The times, they are a changin’
In this tenuous time of lockdowns and brick-and-mortar closures, getting a leg up in the digital world can mean the difference between success and failure of your business. The persuasiveness of the words you choose has a direct impact on your bottom line.
Do you have what it takes to literally (pun intended) compete?
Catch phrases and keywords
If there’s one thing top execs understand, it’s how using the right words can influence the customer. Slogans, buzz words, and catch phases are all explicitly designed to grab our attention. Sometimes we don’t even know we’re being sold to because the power to emote and captivate has been crafted so well. Successful ad agencies know this and pay writers top dollar to use their creative talent to get you to part with your cashola.
Creating brand awareness for your business should always be on your marketing task list. One way this can be achieved is by inserting keywords into content on the homepage of your website to optimize searches by potential customers. You must be easy and fast to find on the infinite landscape known as Google, and words make it happen.

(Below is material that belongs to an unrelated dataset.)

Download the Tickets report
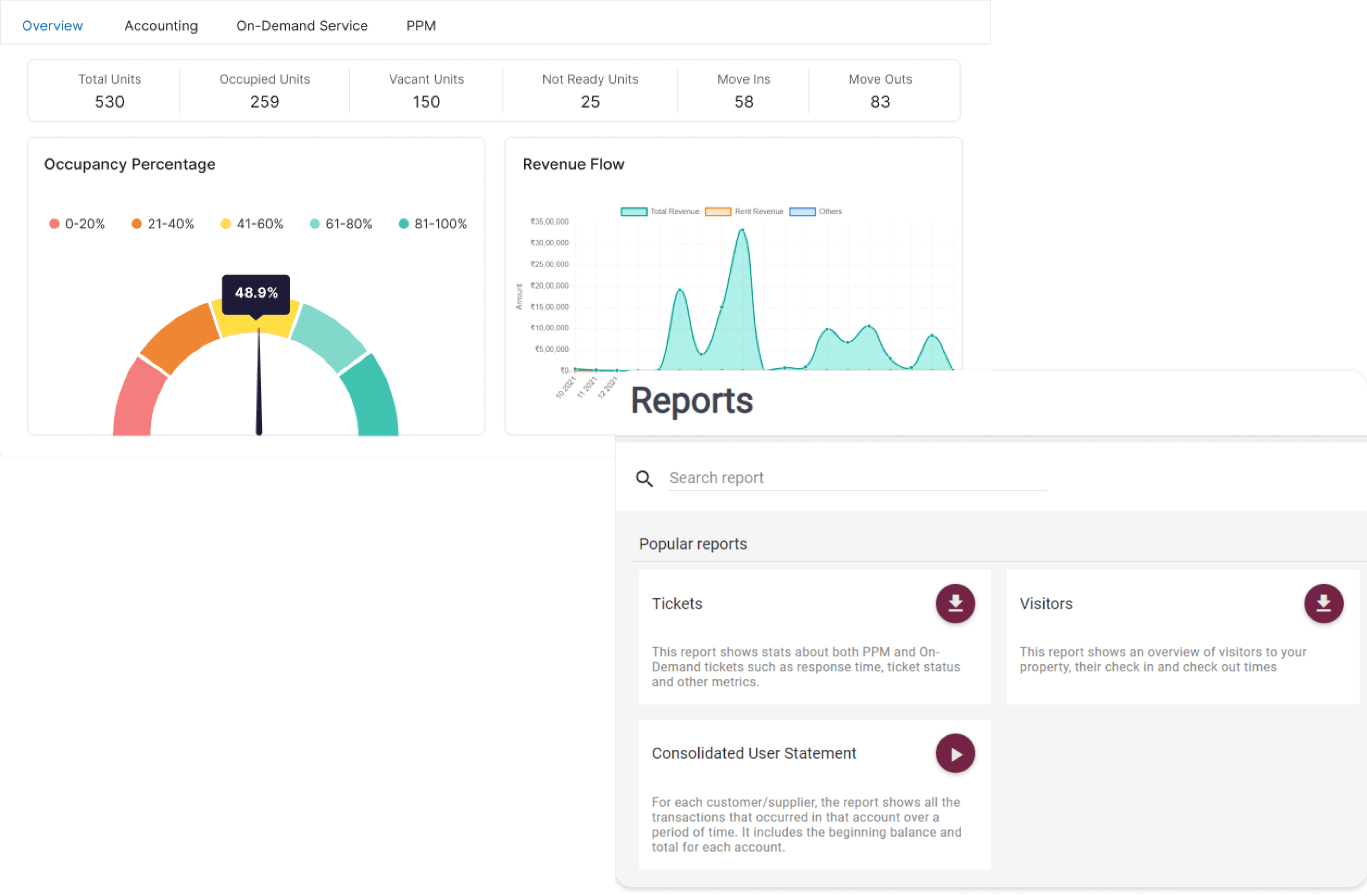Screen dimensions: 1367x896 [955, 603]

SEO is important because it helps prospective customers zero in on you via your funnel marketing, banner messaging, web copy, social posts and/or blogs. The goal of SEO is to target your audience using words that your customers are thinking of when they are trying to find your product or service. Frankly, when writing, it’s not about you, it’s all about them. Do you know what your keywords are?
If you’re not using these valuable tools, you’re likely not getting maximum exposure. Worse case, you could be writing for an audience of one.
I’m a crossword wizard
You might think that because you received straight A’s in high school English, can find typo’s on restaurant menu’s, and beat the pants off of anyone in a game of Scrabble, that you’ve got this. Powerful content writing goes far beyond spell check and punctuation.

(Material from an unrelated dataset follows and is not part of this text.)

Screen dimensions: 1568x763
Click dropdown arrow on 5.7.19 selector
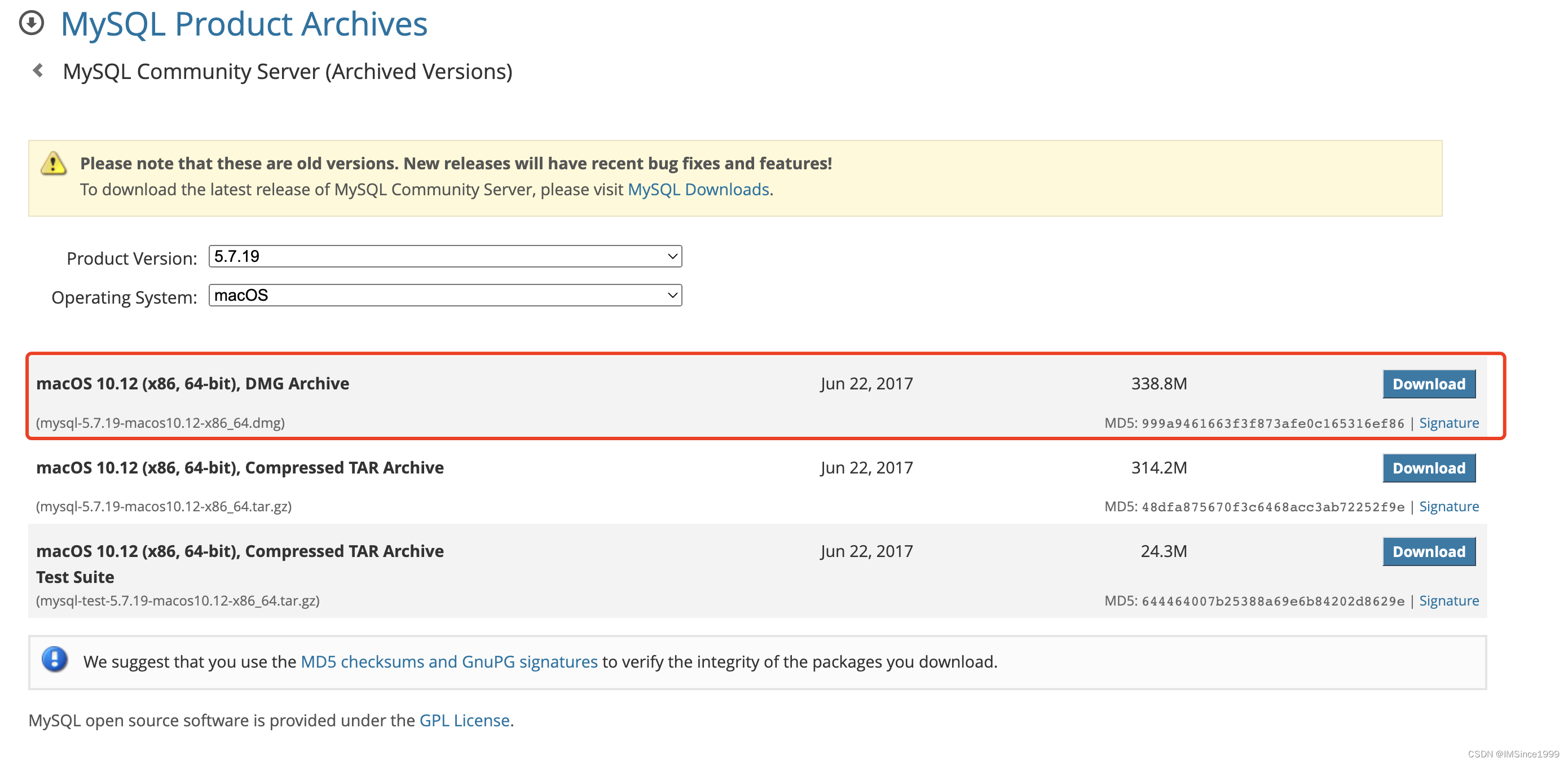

• Do you know how to reach your target market with just one headline?
• Are you convinced that if you take an expensive online writing course, you will then be able to write content that will get you more sales?
• Do you think you will be making bank with selling a multi-level marketing product without powerful writing skills?
• Do you fully understand the psychology surrounding sales and marketing in the digital world?
But wait, there’s more
I admit that wading through the Google pond has its benefits, and I assume you’re here because of that. But a clever writing style, combined with the knowledge of how Internet searches work, and the ability to insert keywords into copy without sounding like the late pitchman, Billy (Google him) Mays, is a skill most of us don’t possess and it’s a skill worth its weight in gold.As in more profit for you.
You break it, they buy it
The basics can be learned by studying and understanding the rules. Unfortunately, knowing how to expertly break, bend or massage words to increase customer loyalty and awareness is an extra special gift some folks just have. I know it’s unfair, but if everyone were clever, no one would be, correct?
Copy and content and blogs, oh my!
Keeping your website constantly cooking with new and creative content can be as daunting as keeping the house clean. It takes time and energy to create order out of daily chaos. Your business is the same. If you want customers to continue to come back, you need fresh content. If the restaurant you love had the same fish every day, you’d eventually find somewhere else to get your sushi on.
How much is your time worth?
Wouldn’t your time be better spent doing the tasks you’re great at?
Wouldn’t the loss of revenue while you burn the midnight oil be more wisely spent hiring a professional?
I believe it would.
Every one of us can write, right? But not everyone’s a writer.